Чернокнижник и феи
Шрифт:
Абени вспомнила окровавленный манжет сорочки:
– Это тогда ты поранился?
– Поранился? – чуть смутился Рауль.
– Я нашла сорочку, где весь манжет был в крови.
– Это… Да… Это было тогда. Я не хотел тебя пугать и тревожить. Мне оказала помощь Зола.
– Голубое платье Золы…
Рауль громко и жалобно выдохнул:
– Абени, не напоминай – мне до сих пор стыдно… Разбитые пробирки, склянки, везде все в редких порошках и травах, и я… На полу с окровавленной рукой… Мне очень жаль, что я испортил платье Золы. Надеюсь, его еще можно спасти?
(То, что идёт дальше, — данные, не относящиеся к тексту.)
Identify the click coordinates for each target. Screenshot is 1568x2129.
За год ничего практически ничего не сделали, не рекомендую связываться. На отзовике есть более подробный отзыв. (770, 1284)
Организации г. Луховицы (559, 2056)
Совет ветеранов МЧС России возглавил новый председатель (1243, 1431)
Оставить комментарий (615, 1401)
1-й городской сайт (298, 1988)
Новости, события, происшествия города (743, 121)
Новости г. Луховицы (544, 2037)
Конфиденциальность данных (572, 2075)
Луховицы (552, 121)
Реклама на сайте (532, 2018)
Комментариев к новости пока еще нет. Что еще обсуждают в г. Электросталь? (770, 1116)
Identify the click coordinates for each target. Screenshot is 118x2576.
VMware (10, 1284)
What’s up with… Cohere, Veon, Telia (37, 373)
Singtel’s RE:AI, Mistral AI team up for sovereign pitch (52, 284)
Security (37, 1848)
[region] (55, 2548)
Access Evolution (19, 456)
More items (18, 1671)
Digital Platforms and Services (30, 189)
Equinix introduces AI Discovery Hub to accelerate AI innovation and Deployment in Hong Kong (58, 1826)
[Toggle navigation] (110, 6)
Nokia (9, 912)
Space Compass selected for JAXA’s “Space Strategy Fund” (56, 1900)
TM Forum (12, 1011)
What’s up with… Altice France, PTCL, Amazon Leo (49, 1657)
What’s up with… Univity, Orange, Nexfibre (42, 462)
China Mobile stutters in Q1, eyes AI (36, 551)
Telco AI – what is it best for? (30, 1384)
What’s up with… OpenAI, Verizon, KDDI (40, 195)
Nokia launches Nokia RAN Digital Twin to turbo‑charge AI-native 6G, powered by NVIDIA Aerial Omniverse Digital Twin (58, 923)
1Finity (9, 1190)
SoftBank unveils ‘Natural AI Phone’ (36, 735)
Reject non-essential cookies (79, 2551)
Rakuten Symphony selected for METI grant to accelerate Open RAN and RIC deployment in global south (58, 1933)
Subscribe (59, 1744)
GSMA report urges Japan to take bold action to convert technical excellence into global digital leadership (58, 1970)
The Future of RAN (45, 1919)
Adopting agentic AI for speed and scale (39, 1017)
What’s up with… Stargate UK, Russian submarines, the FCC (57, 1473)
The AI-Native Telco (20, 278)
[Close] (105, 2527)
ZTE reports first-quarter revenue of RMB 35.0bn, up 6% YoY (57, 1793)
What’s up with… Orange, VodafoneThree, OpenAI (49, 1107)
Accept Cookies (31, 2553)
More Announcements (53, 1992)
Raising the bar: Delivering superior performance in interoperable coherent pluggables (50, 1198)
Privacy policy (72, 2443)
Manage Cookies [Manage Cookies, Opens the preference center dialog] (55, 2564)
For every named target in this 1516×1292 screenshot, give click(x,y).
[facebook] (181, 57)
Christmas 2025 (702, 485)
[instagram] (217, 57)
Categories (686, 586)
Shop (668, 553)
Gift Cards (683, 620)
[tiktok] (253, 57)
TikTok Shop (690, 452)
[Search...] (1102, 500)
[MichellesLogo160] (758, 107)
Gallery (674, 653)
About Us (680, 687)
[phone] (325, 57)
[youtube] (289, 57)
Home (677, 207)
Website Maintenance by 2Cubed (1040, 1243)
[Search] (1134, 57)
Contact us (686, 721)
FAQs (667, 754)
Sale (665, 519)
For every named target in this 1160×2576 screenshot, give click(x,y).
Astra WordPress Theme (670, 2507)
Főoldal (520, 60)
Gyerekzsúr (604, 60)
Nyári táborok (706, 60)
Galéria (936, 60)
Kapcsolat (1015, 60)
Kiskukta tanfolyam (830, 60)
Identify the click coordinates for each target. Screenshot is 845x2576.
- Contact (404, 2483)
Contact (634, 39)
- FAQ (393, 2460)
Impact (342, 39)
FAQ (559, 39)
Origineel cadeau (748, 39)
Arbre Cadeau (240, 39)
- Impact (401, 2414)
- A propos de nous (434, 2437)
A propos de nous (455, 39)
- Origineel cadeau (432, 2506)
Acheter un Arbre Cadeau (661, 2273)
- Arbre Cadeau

А то после кондитерской
Зола кивнула:
– Почему бы и нет… Мы с Абени постараемся не сильно разорить вас, нер Аранда…
Рауль тихо ответил:
– Ты же знаешь – для тебя, любовь моя, хоть Луну с небес… Только живи. Только не уходи, только не покидай…
Абени чуть не задохнулась от неприкрытой нежности и беззащитности слов брата, хоть они и не ей адресовались. Наверное, нельзя так сильно любить, когда без другого человека и жизни нет. Или только так и надо любить, и идти до конца, защищая любовь.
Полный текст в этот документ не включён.